*WHAT TO DO*. Once every line below has been checked for "notifications", give only the number of lines that have it.

● ● ● ● ● ● ●

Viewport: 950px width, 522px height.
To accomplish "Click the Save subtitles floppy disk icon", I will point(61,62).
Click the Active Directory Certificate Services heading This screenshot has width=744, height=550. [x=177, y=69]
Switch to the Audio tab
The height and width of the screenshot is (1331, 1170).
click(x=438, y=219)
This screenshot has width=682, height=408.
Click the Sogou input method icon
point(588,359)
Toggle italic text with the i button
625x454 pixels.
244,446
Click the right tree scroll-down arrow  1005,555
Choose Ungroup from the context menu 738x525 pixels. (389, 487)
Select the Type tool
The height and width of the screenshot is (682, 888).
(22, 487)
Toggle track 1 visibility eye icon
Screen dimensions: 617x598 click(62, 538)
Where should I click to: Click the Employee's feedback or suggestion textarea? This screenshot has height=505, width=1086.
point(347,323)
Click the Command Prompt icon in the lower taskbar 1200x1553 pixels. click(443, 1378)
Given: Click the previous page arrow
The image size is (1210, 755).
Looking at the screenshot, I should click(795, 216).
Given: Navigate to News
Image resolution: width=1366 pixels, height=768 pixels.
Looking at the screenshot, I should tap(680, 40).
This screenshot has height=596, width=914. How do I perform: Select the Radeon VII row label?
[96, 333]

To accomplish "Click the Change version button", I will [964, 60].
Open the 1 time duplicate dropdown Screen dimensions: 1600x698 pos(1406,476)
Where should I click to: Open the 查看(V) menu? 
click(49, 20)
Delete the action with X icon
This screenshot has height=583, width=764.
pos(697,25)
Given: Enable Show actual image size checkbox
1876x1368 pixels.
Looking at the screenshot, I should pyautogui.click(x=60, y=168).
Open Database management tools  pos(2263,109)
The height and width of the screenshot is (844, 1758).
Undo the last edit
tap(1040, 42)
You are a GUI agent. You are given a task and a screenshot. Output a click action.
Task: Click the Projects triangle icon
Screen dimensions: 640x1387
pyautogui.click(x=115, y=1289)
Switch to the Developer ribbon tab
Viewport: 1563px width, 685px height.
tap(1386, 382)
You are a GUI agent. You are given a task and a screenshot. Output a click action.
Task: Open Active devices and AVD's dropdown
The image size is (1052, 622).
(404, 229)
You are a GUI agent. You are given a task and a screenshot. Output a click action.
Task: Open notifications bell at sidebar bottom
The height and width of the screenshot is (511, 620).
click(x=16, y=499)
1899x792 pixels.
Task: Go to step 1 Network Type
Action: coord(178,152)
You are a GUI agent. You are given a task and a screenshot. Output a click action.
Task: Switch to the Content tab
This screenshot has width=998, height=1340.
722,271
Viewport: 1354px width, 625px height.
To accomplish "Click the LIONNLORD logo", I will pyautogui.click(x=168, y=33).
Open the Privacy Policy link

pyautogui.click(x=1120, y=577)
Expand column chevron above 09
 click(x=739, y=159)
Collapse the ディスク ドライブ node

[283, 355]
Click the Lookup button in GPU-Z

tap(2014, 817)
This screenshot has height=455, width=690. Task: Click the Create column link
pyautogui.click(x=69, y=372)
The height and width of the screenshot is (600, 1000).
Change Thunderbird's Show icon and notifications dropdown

● ● ● ● ● ● ●

*RESULT FOR THIS EXERCISE*. 2